§ Tasks to perform
• 1. In the superintendent's column about Courtney, what position does Beth Arsenault hold?
• 2. Name every person mentioned by name in the superintendent's column about Courtney.
• 3. Write the next part of the superintendent's column about Courtney, starting after its final sentence.

Superintendent's Notebook: Make it your mantra: Never give up
Courtney was a dropout. Recently, she received notification of her college acceptance – and she will graduate from Portland High School in June. Quite a turnaround for a young woman who did not look like she was going to make it through high school, much less be accepted to college.
Never give up! Courtney was not successful in her freshman year. She skipped a lot of school and, as a result, she was struggling. One of Portland’s social workers, Sophie Payson-Rand, made several home visits and began building a relationship with Courtney.
Beth Arsenault, Portland High School’s alternative education teacher, reached out to Courtney to try to convince her how important high school would be to her. But Courtney was struggling with the circumstances of her life. Both adults worked hard to reach Courtney and kept the connection alive. They eventually succeeded in persuading her to participate in a cognitive-behavioral group.

§ Data provided
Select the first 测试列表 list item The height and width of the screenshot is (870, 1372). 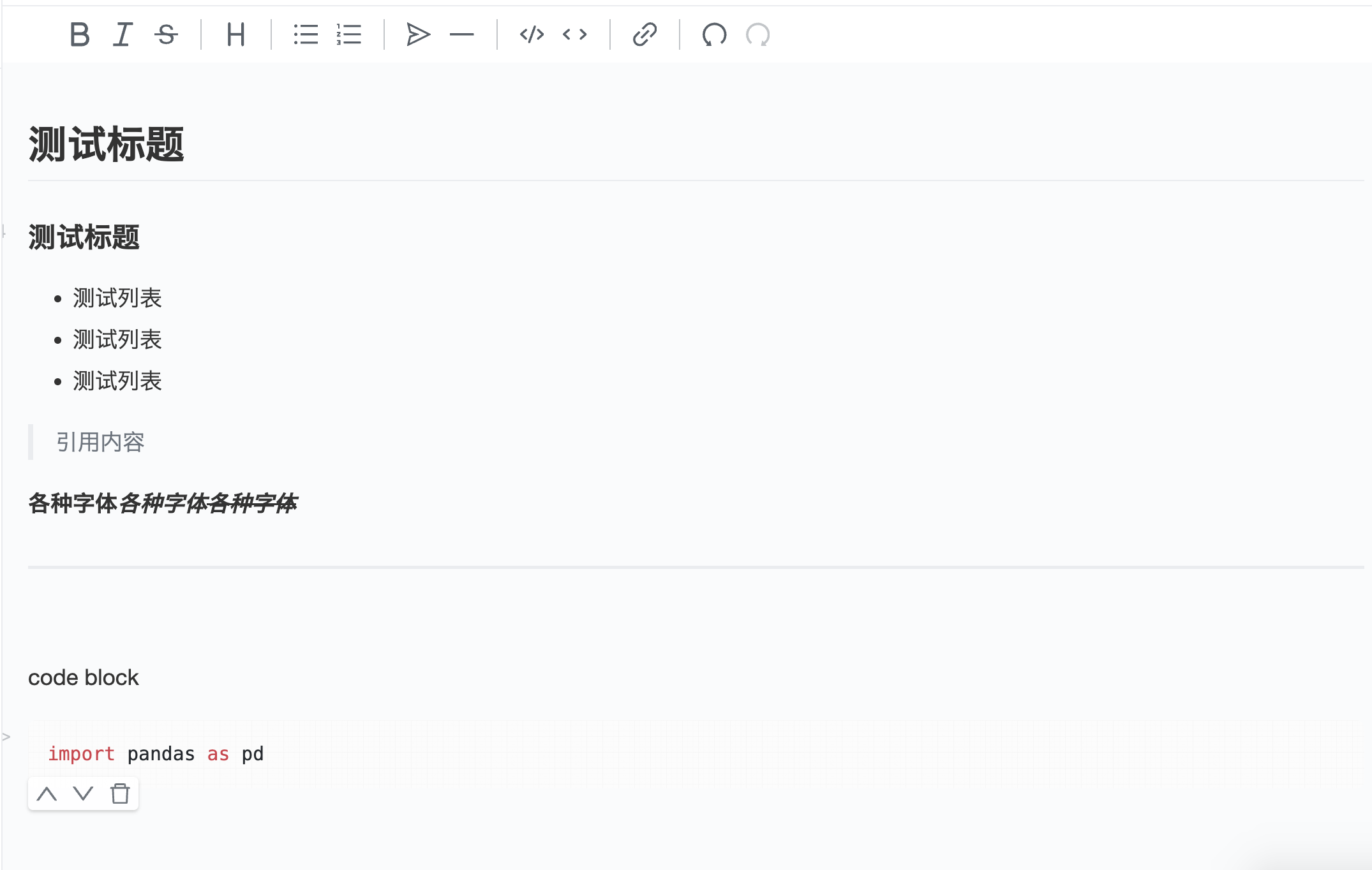click(x=117, y=297)
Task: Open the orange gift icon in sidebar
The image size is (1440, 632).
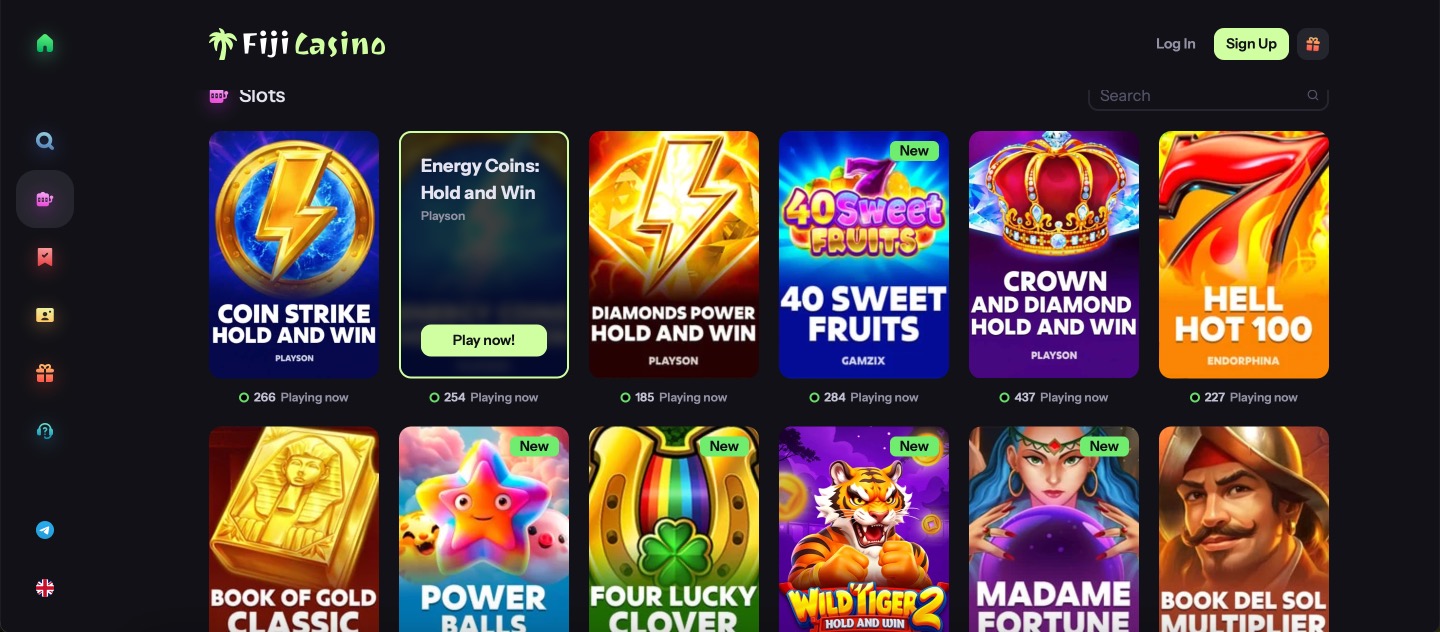Action: tap(45, 373)
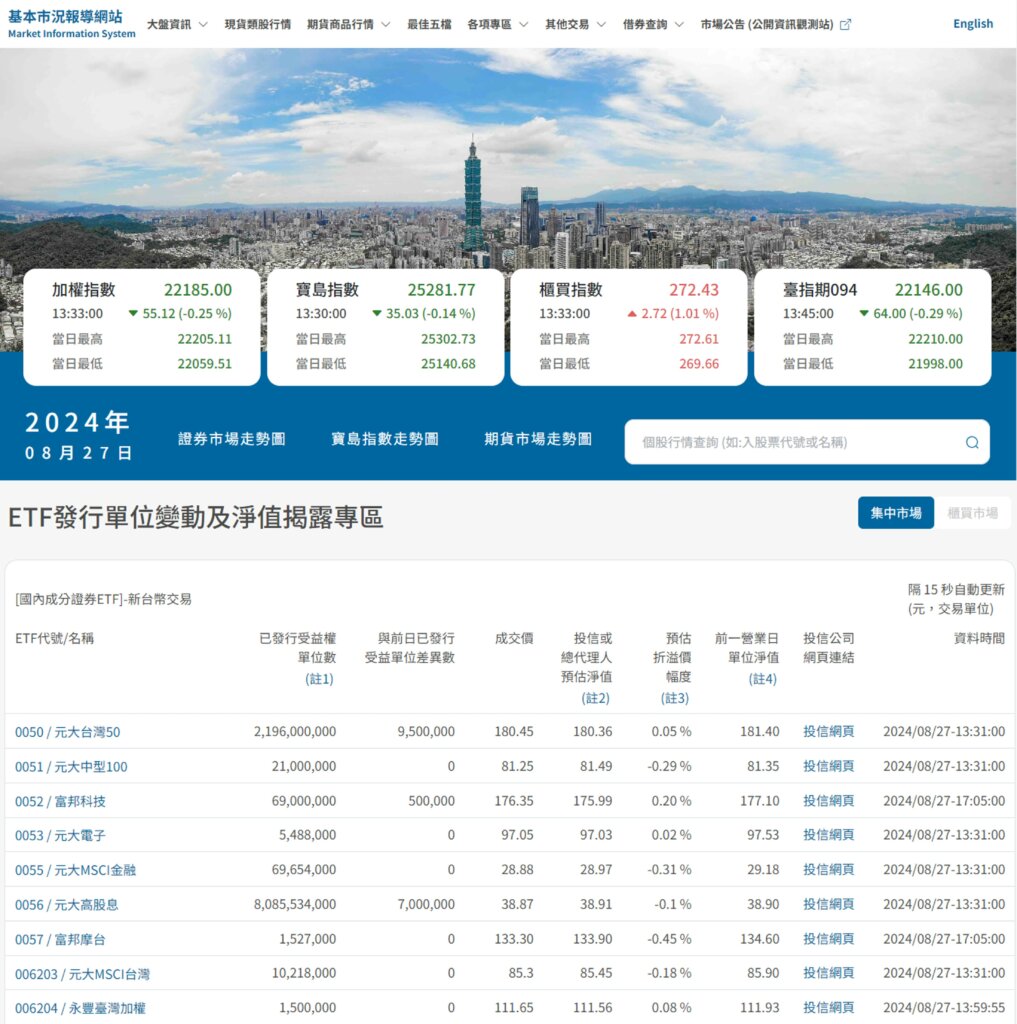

§ Answers to the exercises
• 1. She is Portland High School's alternative education teacher.

• 2. Courtney, Sophie Payson-Rand, Beth Arsenault

• 3.
Never give up! Courtney’s sophomore year started no better than her freshman year. Often, young teens direct their frustration and anger outward. Courtney was angry because she was held back due to lack of credits. In the first half of her sophomore year, she continued to struggle.
The two professionals kept reaching out and magic happened. Courtney realized that she was in charge of her life and she could make better decisions. She did take charge and she did make better decisions. In the second half of 10th grade, Courtney decided to go to school everyday, work incredibly hard and even do the work she had missed in her freshman year. The Alternative Ed program at Portland High School became her sanctuary. She attended summer school and continued to work on missed freshman year studies.
Never give up! Courtney’s junior year was far different than her lost freshman year and the mixed performance of her sophomore year. She spent far less time in alternative ed and far more time taking courses with the rest of her classmates. Arsenault invited her to be in Portland’s Reconnecting Youth class, designed to assist students who are failing out or at risk of dropping out. Courtney became a fellow student advocate, a leader and a respected resource on students’ issues for Arsenault and Payson-Rand.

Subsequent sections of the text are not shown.